Lines of data:
------------------------

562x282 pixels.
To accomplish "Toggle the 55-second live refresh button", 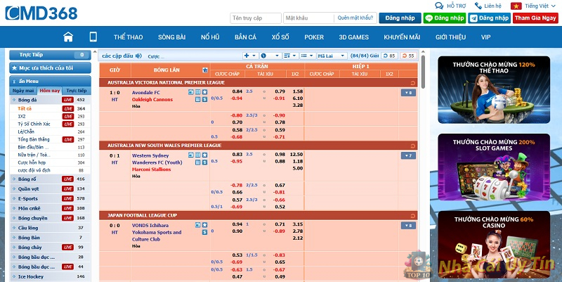I will tap(407, 56).
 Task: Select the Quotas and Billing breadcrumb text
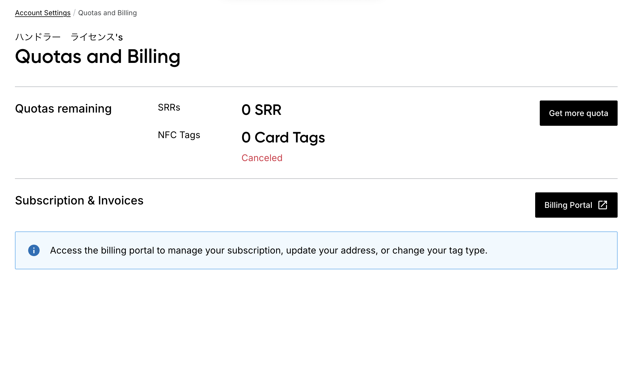pyautogui.click(x=107, y=13)
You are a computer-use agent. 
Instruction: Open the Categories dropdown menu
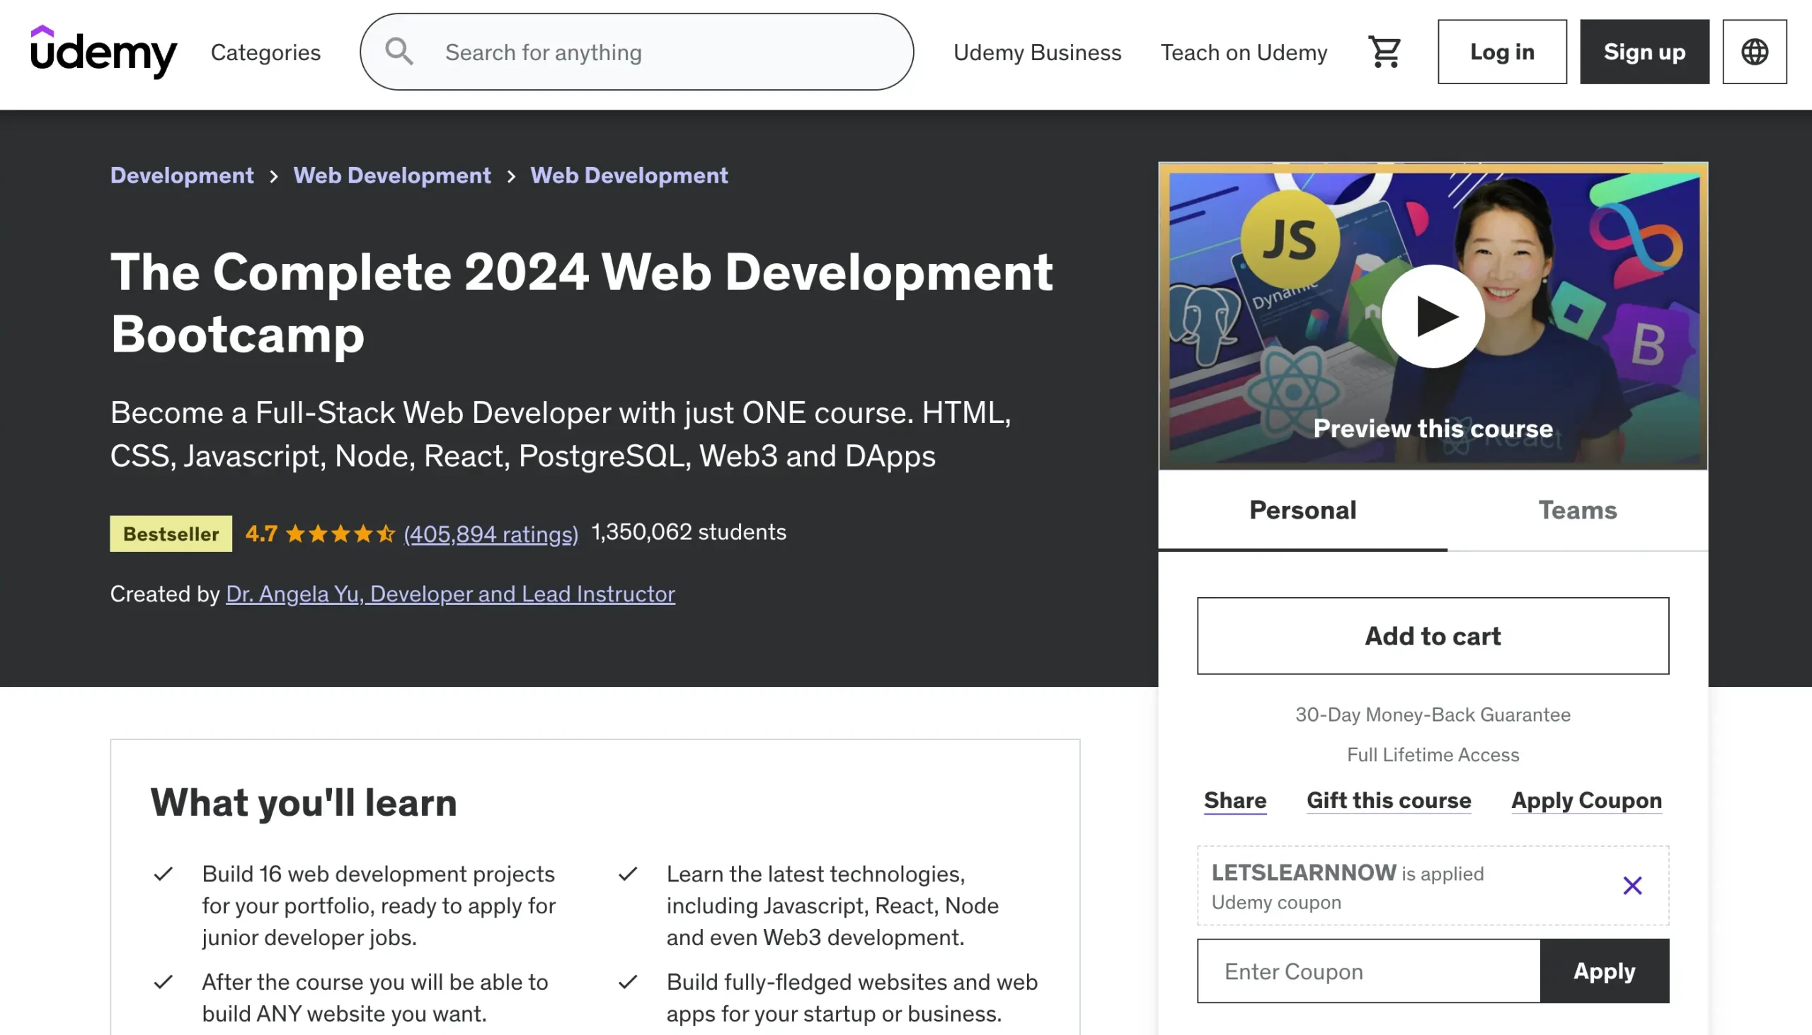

------------------------

Quote the entries from the line containing "You are a computer-use agent." through the end of the entries, inclusive, and leave the pictures out.

You are a computer-use agent. 
Instruction: Open the Categories dropdown menu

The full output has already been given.